Ora, não consta, que Portugal tenha cedido as suas competências em matéria de gestão florestal à Europa, (até existe (???) um secretário de Estado das Florestas, embora não se conheça a acção …), pelo que não são os incêndios dos outros que devem desmobilizar a nossa realidade.
Do ministro da Administração Interna chegou uma "mensagem de solidariedade às comunidades locais pela forma como se têm mobilizado e dar uma palavra aos bombeiros e a todas as forças e serviços da proteção civil” que têm combatido um incêndio que “é uma tragédia do ponto de vista do ambiente, da biodiversidade e do património ambiental”, disse…
Só agora o governante terá anotado a biodiversidade e o património actual não intervindo ex-ante com defesa do Estado e do Interior como era sua obrigação.
Ora o que está em causa é eficácia na prevenção, chamada dos melhores para o planeamento e organização.
O país está cheio de fundamentalistas ambientais que terçam armas por um plátano cujas raízes destroem um passeio urbano, mas assistem ano após ano à destruição de milhares de hectares de património arbóreo que, quer económica, quer paisagisticamente, era um dos grandes activos nacionais.
No caso dos fogos mais recentes na região – que só no PNSE arrasaram uma área correspondente a todo o concelho de Lisboa – relembre-se o que foi dito quanto à beleza daquele núcleo que vai desde o vale de Manteigas à Nave de Santo António, o chamado Vale Glaciar.
E depois veja-se a inconsequência na ausência de medidas simples e, provavelmente eficazes …
Quantos guardas florestais seriam precisos para sinalizarem e anularem os loucos pirómanos ?
Ou quantos drones de fabrico em série para exibir em permanência o quadro de situação?
Há nisto tudo uma preocupação base de um Estado burocrata como o nosso: fazer de conta que sendo radicalmente exigente, é profissional e competente.
Mas logo os fogos recentes põem a nu a realidade.
Passado o tempo de rescaldo e anunciadas as primeiras chuvas de Outubro tudo será arquivado e voltará a “normalidade” até daqui a um ano, quando regressar a “época dos fogos”, expressão imbecil do que devia ser extraordinário e passou ao reconhecimento de “crónico” pelo próprio Estado.
Este fogo no Parque mereceria uma convenção.
No actual estado da Nação, nem uma missa será celebrada.

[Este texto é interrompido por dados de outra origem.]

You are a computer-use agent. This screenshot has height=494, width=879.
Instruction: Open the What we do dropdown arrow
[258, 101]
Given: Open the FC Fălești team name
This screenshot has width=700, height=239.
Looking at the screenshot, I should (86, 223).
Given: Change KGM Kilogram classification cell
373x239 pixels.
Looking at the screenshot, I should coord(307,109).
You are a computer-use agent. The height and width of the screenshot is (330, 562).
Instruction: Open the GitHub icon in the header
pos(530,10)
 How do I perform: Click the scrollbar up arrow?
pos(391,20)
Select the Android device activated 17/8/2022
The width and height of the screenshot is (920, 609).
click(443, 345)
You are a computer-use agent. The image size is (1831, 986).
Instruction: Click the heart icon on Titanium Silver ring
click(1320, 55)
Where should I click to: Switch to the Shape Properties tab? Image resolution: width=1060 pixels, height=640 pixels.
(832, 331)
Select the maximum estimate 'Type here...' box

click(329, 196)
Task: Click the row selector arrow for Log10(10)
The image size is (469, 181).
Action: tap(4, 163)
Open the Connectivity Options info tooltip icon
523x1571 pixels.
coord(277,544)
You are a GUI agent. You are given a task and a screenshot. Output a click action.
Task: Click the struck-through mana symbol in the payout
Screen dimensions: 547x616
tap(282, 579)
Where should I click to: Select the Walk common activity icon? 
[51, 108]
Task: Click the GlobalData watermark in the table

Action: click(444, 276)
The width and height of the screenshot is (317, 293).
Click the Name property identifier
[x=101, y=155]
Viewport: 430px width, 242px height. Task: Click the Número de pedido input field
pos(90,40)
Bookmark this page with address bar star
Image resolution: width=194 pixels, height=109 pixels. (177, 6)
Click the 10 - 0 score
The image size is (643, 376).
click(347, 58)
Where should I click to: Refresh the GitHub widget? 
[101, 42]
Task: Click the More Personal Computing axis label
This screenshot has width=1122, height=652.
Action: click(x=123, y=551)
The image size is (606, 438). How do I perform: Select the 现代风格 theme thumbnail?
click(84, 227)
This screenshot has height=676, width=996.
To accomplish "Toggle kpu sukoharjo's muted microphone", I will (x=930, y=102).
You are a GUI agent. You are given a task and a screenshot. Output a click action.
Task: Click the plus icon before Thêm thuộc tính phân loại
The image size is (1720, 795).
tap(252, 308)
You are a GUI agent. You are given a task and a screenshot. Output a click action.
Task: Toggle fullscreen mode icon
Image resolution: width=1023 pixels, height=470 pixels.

Aliás, neste Portugal e cada vez vez mais, poucas coisas valem uma missa …
Nota:
"Nem sempre, nem sempre os cataclismos são negativos para o desenvolvimento posteriori. E eu dou como exemplo, se Lisboa não tivesse tido o terramoto que teve não tínhamos a Lisboa bonita e ordenada que hoje temos dimensionada à escala modernissima hoje. Londres ardeu no século XVII ou XVIII se não estou em erro, ardeu na totalidade. No tempo em que as casas eram de madeira. Londres ardeu na totalidade. Escapou apenas um pequeno castelo ou pequeno palácio da autoria de um arquitecto que depois, apesar das populações dizerem que Londres estava perdida, foi esse arquitecto que reabilitou e conseguiu conseguir a Londres que é hoje. Nós também temos que aproveitar esta pequena catástrofe para repensarmos e haveremos de sair melhorados".
Esta declaração à RTP do vice-presidente da Câmara da Covilhã, sobre a tragédia do Parque contém uma teoria cujo perímetro se situa entre a irresponsabilidade e o insulto ao cidadão comum.
É só ouvir.
https://www.facebook.com/100000831600460/posts/pfbid016nXMj3EHtvPR3nDpUNLbCtiacrVN7iXYR8Tnk5oBcQ3Wqi1BDEPysbTQsep2qaDl/?d=n
Os interesses locais estão assim representados, sem uma palavra sobre responsabilidades de quem não preveniu e não actuou como devia, sobre bens perdidos, vidas transtornadas, bombeiros feridos tudo o que uma tragédia como a que aconteceu significa.